How Does the Spine Slip Out of Place?

bg object1bg object2

Spondylolisthesis, also known as vertebral slippage or spinal displacement, occurs when one of the vertebrae slips out of alignment and shifts forward relative to the adjacent vertebra.

Spondylolisthesis, also known as vertebral slippage or spinal displacement, occurs when one of the vertebrae slips out of alignment and shifts forward relative to the adjacent vertebra.

While spondylolisthesis can occur at any level of the spine, it most commonly affects the lower back, particularly between the L4 and L5 vertebrae. This condition often causes severe lower back pain, especially during movement or changes in posture.

 

Spinal slippage is frequently accompanied by narrowing of the spinal canal, leading to nerve compression. However, this condition can be effectively treated with minimally invasive guided screw fixation using the TLIF technique.



Signs You Might Have Spondylolisthesis

Primary symptoms of spinal slippage include:

  • Lower back pain that worsens with prolonged standing, walking, sitting, or bending down.

  • Pain radiating from the lower back into the buttocks or thighs.

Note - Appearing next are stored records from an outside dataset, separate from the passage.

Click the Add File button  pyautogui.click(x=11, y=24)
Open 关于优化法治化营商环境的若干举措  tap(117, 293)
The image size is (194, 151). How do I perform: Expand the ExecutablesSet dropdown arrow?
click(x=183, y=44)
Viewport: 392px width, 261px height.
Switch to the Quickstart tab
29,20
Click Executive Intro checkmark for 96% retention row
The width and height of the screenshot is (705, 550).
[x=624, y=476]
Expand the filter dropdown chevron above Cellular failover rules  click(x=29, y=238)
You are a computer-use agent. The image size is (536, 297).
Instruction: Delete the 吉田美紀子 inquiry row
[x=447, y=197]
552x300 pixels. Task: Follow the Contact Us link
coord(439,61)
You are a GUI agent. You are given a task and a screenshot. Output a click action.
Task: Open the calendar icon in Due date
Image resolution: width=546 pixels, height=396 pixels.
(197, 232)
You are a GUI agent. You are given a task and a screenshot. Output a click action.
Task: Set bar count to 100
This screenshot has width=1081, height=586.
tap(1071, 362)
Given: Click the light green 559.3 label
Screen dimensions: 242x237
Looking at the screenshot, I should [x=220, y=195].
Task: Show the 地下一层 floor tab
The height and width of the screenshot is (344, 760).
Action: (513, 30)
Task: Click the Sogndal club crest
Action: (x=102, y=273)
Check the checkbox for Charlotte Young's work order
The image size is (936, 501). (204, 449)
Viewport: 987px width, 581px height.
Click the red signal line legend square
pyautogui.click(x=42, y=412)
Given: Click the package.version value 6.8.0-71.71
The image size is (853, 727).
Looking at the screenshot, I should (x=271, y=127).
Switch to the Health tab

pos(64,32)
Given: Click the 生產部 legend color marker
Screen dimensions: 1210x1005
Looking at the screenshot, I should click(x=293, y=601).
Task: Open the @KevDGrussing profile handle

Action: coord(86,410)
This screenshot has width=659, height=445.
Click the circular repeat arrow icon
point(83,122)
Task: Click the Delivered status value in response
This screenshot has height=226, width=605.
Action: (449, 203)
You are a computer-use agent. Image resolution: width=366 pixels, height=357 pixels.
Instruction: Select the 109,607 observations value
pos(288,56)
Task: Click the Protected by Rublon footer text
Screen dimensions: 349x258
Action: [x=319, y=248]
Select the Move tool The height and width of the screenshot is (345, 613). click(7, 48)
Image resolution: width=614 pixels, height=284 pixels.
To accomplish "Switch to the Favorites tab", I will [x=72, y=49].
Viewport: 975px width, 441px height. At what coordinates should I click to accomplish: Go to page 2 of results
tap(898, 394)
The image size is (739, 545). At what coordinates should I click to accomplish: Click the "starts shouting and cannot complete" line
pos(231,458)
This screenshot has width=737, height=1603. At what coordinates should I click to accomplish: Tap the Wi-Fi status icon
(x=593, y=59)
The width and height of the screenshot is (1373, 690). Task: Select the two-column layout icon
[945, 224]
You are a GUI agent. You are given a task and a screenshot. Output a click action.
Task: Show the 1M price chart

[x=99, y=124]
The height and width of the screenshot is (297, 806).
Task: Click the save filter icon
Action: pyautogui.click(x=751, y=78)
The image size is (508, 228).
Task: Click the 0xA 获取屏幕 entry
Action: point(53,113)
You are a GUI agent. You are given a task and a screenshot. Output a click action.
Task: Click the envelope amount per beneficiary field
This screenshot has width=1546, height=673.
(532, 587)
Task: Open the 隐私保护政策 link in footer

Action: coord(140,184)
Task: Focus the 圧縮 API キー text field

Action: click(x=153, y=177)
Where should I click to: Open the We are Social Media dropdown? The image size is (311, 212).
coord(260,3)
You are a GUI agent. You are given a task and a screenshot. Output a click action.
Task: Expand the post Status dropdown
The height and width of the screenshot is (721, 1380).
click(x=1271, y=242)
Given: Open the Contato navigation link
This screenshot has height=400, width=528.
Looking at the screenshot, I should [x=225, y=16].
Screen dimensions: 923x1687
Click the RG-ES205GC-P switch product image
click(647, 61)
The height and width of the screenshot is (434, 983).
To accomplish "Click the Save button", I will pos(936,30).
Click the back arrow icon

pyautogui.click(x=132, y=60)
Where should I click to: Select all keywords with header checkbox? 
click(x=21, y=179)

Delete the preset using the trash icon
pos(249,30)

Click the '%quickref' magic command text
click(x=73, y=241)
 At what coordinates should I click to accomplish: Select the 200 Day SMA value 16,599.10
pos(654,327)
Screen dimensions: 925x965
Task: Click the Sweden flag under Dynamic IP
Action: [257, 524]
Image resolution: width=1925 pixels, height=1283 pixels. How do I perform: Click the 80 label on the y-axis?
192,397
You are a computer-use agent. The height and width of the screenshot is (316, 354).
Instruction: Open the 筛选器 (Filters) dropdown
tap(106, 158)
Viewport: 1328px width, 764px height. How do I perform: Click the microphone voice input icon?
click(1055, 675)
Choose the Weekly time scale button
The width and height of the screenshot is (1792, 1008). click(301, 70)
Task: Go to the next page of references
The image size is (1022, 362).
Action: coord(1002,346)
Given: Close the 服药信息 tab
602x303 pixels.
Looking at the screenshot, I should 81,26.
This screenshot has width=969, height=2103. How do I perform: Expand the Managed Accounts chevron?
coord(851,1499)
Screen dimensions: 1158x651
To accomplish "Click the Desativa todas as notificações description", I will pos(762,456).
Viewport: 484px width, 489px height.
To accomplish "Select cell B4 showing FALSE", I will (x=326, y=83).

  • Numbness, tingling, or electric-shock-like sensations radiating down one or both legs.

  • Prolonged nerve compression may lead to muscle weakness or even bladder and bowel dysfunction.

Even if only one of these symptoms is present, it’s recommended to consult a spine specialist promptly.



Spinal Slippage Is Not the Same as a Herniated Disc

Many people mistakenly believe that spinal slippage is the same as a herniated disc. However, these are distinct conditions with different causes and symptoms.



When Should You See a Doctor for Lower Back Pain?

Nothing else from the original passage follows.